Totally Synthetic by Paul H. Docherty, 21 April 2009
Total Synthesis of Agelastatin A
P. M. Wehn, J. Du Bois, Angew. Chem. Int. Ed. 2009, 48, 3802-3805.
Du Bois' total synthesis of Agelastatin A is the third approasch described here (see also: Trost, Tanaka, Yoshimitsu). As the biology has been explained already, let's get straight into the synthesis. Du Bois starts with an opening of an optically active, bicyclic lactam (2-Azabicyclo[2.2.1]hept-5-en-3-one), which is commercially available, but not cheap. Protection, reductive ring-opening and sulfamate formation give us the starting material for the first scheme: a catalytic aziridination, that offers high diastereomeric control. That’s no real suprise, as the intramolecular tether isn’t very long, so forming a cis-ring junction would be heavily disfavoured. However, the next reaction is from a selectivity standpoint more impressive, as azide attack occurs with an 9:1 preference for their desired position. More about that selectivity in this paper.

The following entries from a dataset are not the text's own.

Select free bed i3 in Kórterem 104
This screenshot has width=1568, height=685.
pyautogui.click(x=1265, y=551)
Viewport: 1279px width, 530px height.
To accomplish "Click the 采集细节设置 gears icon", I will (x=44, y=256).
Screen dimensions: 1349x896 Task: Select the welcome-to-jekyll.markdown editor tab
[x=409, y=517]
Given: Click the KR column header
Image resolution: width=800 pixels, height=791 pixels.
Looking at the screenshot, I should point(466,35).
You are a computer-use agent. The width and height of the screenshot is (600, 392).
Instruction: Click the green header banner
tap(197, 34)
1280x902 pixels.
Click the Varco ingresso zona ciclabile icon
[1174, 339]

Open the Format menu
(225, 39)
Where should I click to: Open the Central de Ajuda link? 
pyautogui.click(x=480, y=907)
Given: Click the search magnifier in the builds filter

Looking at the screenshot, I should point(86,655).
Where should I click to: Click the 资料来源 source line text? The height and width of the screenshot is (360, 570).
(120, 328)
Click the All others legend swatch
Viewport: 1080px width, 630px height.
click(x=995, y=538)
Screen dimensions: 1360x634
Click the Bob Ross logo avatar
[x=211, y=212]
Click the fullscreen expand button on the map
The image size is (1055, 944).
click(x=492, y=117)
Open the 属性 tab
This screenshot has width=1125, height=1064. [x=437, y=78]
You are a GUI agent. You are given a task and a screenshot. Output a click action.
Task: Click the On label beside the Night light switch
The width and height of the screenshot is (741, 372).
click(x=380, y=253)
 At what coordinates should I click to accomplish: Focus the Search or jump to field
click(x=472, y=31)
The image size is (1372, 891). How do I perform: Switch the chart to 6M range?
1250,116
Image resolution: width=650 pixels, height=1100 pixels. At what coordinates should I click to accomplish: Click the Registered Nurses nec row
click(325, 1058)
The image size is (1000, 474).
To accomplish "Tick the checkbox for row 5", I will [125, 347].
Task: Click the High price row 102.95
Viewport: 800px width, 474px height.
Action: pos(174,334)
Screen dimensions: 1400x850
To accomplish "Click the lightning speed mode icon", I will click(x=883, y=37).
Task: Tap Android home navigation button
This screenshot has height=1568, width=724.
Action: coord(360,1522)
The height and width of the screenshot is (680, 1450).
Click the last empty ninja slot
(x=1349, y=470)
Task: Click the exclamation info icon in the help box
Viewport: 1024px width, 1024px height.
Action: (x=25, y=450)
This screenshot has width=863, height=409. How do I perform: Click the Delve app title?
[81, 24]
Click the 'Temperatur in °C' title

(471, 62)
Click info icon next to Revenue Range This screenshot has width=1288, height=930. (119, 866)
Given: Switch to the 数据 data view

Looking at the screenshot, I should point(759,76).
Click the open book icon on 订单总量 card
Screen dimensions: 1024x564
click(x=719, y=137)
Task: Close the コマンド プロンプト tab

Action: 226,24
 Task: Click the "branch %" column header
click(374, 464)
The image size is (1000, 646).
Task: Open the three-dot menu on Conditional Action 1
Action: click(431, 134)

With all four stereocenters now inplace around the core, it was time to start building the rest of the tetracyclic ring system. The tether needed to be remove first by using the inherent reactivity of sulfamates. Sulfonates are highly reactive and good leaving groups, whereas sulfonamides are quite stable protecting groups. So it’s clear why displacement occurs at the right position to give the desired phenyl selenide.
Elimination of the selenide gave the exo-methylene group, whilst a Staudinger reduction gave them a carabamate in the end. Lastly, a Paal-Knorr pyrrole synthesis allowed construction of the lower ring. Of course, they’ve now destroyed a stereocenter, but that situation was quickly resolved by doing an oxidative cleavage of the alkene. The intermediate ketone was then attacked by intramolecular cyclisation, providing the N,O-acetal as a single stereoisomer. The final ring was then installed using a base followed by a bromination to complete the target. Nice work.